Diplomacy is also easy when you have won on the battlefield. Your rivals or opponents are more inclined to see things your way, and your allies to cut you some slack.
Diplomacy is easy when your people are in a pioneering mindset. The diplomats who put together empires aren’t the people who build them. They are preceded by traders, explorers, innovators. The great empires were all built on great start ups.
Diplomacy is easy when the rules are clear, when you are all playing on the same chess board. The subtle dance between the 19th century’s great European states had moments of great jeopardy, and in the end could not contain the shifts in the underlying tectonics of power. But, post Napoleon, the key players all felt the same interest in preserving a status quo. They spoke the same language, often literally. They even ensured that it was the language of the vanquished party.
Where diplomacy is hard therefore is where you are a nation or a region in perceived decline, when it becomes harder to get that White House meeting, or your press conferences is downgraded to a ‘pool spray’.
Diplomacy is hard when your hard power is on the wane, when your citizens are less willing to make great military sacrifices to impose the nation’s interests or extend your influence.
Diplomacy is hard when you are competing with players with greater pioneering zeal, when your nation looks its creative edge or hunger for innovation. Increasingly, that competition is not just from other nations.
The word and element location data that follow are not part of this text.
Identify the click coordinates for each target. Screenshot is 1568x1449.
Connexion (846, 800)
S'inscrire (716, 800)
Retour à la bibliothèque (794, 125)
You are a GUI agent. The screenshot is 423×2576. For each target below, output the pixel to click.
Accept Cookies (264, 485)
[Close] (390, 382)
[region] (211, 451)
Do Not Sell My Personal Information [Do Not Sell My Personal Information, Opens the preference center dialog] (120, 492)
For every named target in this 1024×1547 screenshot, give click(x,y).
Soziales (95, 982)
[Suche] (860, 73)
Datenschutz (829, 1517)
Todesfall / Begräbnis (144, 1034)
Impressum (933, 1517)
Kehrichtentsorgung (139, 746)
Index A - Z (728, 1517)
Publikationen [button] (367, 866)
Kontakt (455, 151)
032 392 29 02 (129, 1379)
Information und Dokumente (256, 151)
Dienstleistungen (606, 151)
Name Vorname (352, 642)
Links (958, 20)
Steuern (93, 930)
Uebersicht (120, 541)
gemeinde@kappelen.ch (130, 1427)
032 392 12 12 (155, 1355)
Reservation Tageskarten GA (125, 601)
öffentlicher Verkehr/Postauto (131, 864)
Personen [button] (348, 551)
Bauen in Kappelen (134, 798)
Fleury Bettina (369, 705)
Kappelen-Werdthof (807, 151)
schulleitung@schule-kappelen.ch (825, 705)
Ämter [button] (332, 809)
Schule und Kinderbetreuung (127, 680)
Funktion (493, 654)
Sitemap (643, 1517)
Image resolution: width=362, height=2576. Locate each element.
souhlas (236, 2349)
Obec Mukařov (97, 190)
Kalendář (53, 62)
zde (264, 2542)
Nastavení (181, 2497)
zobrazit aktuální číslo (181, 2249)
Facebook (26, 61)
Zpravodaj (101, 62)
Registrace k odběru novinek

Diplomacy is hard is when the rules of the game are in flux, when there are players willing to turn the chess board over, when the international system is beingdisrupted.Much of the West is therefore in a phase of hard diplomacy. Diplomacy that wears out the soles of your shoes, runs up time in the air, makes you work the phones, forces you to innovate and adapt. So it matters less whether you call it soft, smart or whatever the next catchphrase. What matters is that we call it power. And that we get out there and use it.